● **TEKS YANG DIBERIKAN**:
+-------+

2 Jenis Sifat Akal Manusia Menurut Al-Qur'an
loading...
A
A
A
Ibnul Qayyim Rahimahullahu Ta’ala menjelaskan, Allah Subhanahu wa Ta’ala di dalam Al-Qur’an memuji akal (pemahaman agama yang benar) dan orang yang berakal (orang yang bisa memahami petunjuk Allah). Sebaliknya, banyak ayat Al-Qur’an mencela orang yang tidak punya akal (yang tidak bisa memahami petunjuk Allah dengan pemahamannya).
Seseorang yang punya akal sehat akan bisa mengambil manfaat dari wejangan dan petunjuk al-Quran. Allâh Azza wa Jalla berfirman:
"Maka apakah mereka tidak berjalan di muka bumi, lalu mereka mempunyai hati yang dengan itu mereka dapat memahami atau mempunyai telinga yang dengan itu mereka dapat mendengar? Karena sesungguhnya bukanlah mata itu yang buta, tetapi yang buta, ialah hati yang di dalam dada. (QS al-Hajj :46)
Sebaliknya, Allah juga memberitakan di dalam Al-Qur’an bahwa orang-orang yang tidak punya akal inilah yang akan menjadi penghuni neraka, karena mereka tidak menggunakan pendengaran dan akalnya untuk memahami petunjuk Allah Subhanahu wa Ta’ala.

+-------+

● **BARIS DATA**:
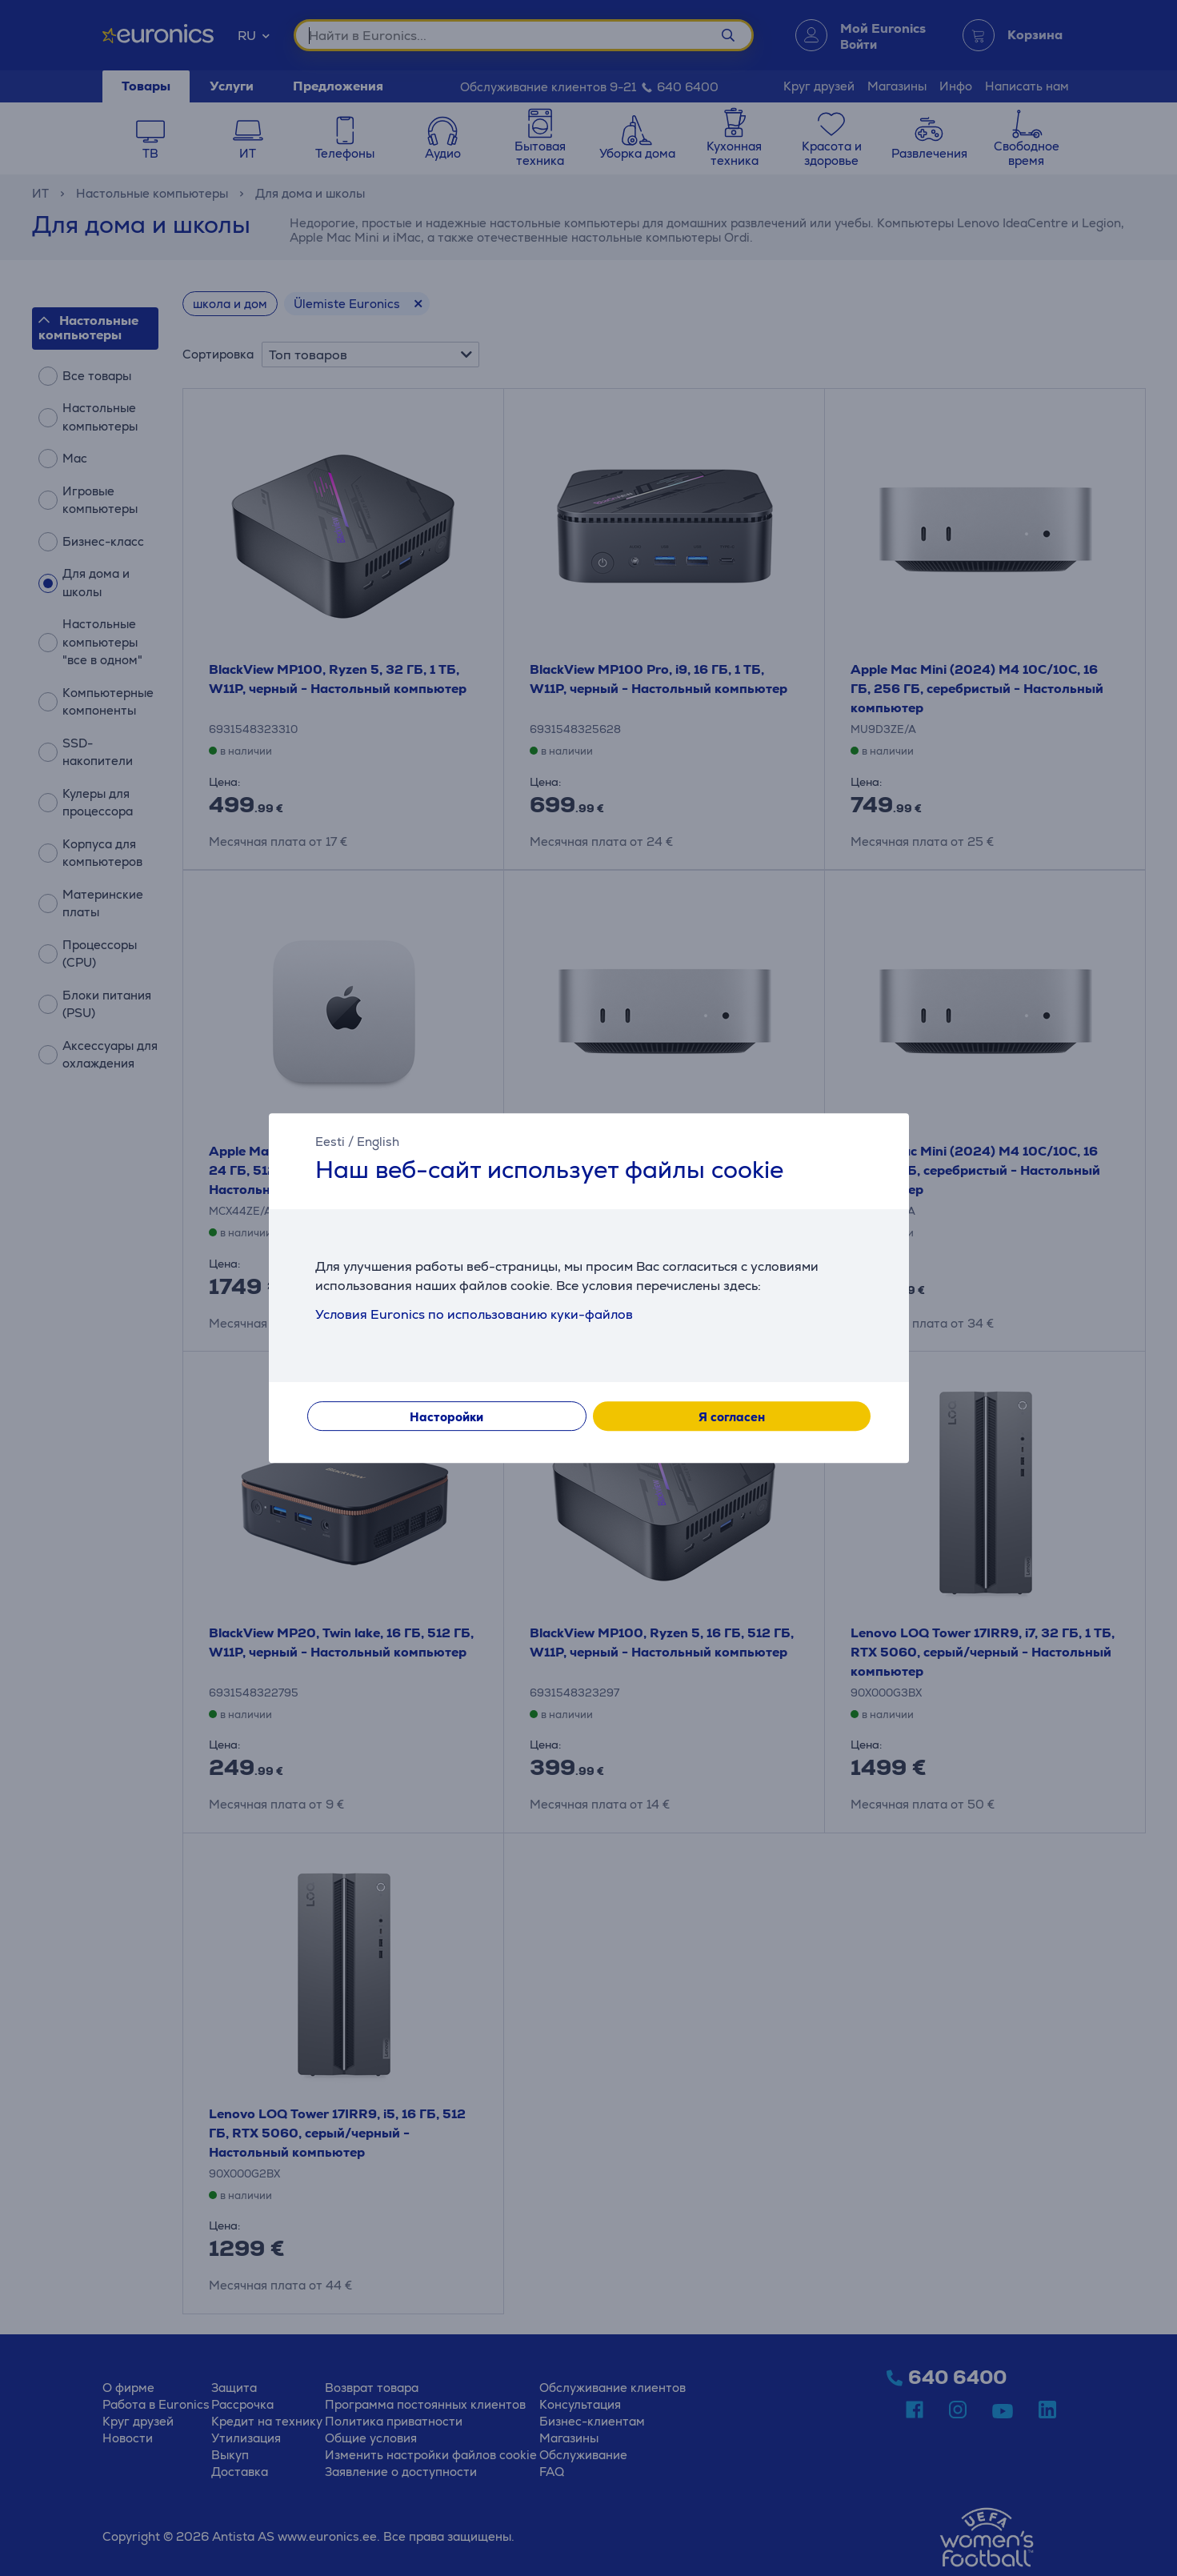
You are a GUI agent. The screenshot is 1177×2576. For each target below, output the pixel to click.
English (378, 1141)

+-------+

● **LATIHAN**: Tampilkan tanpa perubahan bagian teks tentang akal manusia menurut Al-Qur'an yang terletak antara "Seseorang yang punya" dan "Subhanahu wa Ta’ala.", termasuk kedua ujungnya.

● **PENYELESAIAN SOAL**:
Seseorang yang punya akal sehat akan bisa mengambil manfaat dari wejangan dan petunjuk al-Quran. Allâh Azza wa Jalla berfirman:
"Maka apakah mereka tidak berjalan di muka bumi, lalu mereka mempunyai hati yang dengan itu mereka dapat memahami atau mempunyai telinga yang dengan itu mereka dapat mendengar? Karena sesungguhnya bukanlah mata itu yang buta, tetapi yang buta, ialah hati yang di dalam dada. (QS al-Hajj :46)
Sebaliknya, Allah juga memberitakan di dalam Al-Qur’an bahwa orang-orang yang tidak punya akal inilah yang akan menjadi penghuni neraka, karena mereka tidak menggunakan pendengaran dan akalnya untuk memahami petunjuk Allah Subhanahu wa Ta’ala.